Fernando A. Malespín Ferreti*
Durante 14 años presté mis servicios al Inss, desde su fundación hasta el día 28 de febrero de 1970.
El día primero de enero de 1985 fui jubilado por el Inss, después de haber pagado cotizaciones 28 años, con una pensión vitalicia por un monto mensual de C$6,400,73, cuando la moneda estaba al 10×1.
El monto de la pensión, como consecuencia de la hiperinflación, llegó a tener un valor mensual de C$200.00 a julio de 1992.
El Inss ejecutó en agosto de 1992, un plan de “Reajuste progresivo de las pensiones en curso de pago al valor real que tenían a la fecha de su otorgamiento”. Es decir, el documento del indicaba claramente que los jubilados recuperarían el monto original de la pensión, de acuerdo con la Ley de Seguridad Social.
Pero no fue así, ya que el título de la resolución No. 144, transcrito en el párrafo que antecede, sólo fue un engaño, un despojo por la cantidad de C$4,741.63 mensualmente, porque arbitrariamente fue impuesta una nueva pensión por la suma de C$1,659,10. Mi pensión es cosa juzgada, un hecho consumado, pero en Nicaragua estamos lejos de respetar el Estado de Derecho.

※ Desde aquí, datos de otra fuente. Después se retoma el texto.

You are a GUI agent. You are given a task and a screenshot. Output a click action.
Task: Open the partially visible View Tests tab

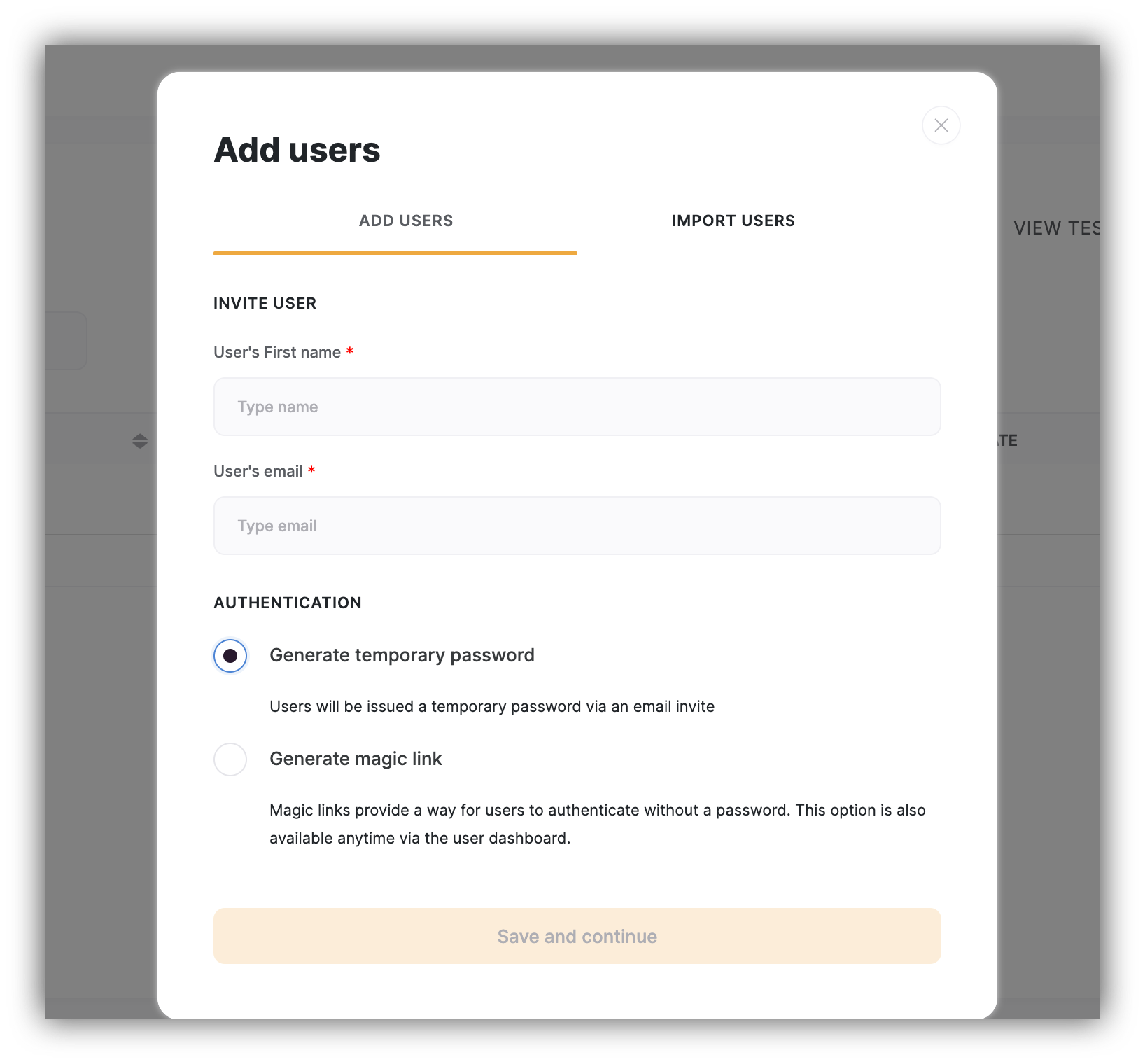[1055, 228]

La insistencia de mi justo reclamo, por vía administrativa y por los medios de comunicación social, especialmente LA PRENSA, obligó al Inss, en julio de 1998 a pagar no la cantidad despojada mensualmente de C$4,741.63, sino la ridícula suma de C$663.64, “como reconocimiento por haber trabajado durante 14 añoso para el Inss”.
La proximidad de la Navidad, llena de pobreza y desesperanza, me hace recordar con amargura el cinismo del Inss, que me quita mensualmente la suma de C$4,741.63 y me concede un reconocimiento de C$663.64, después de 28 años de haber dejado de trabajar para la institución.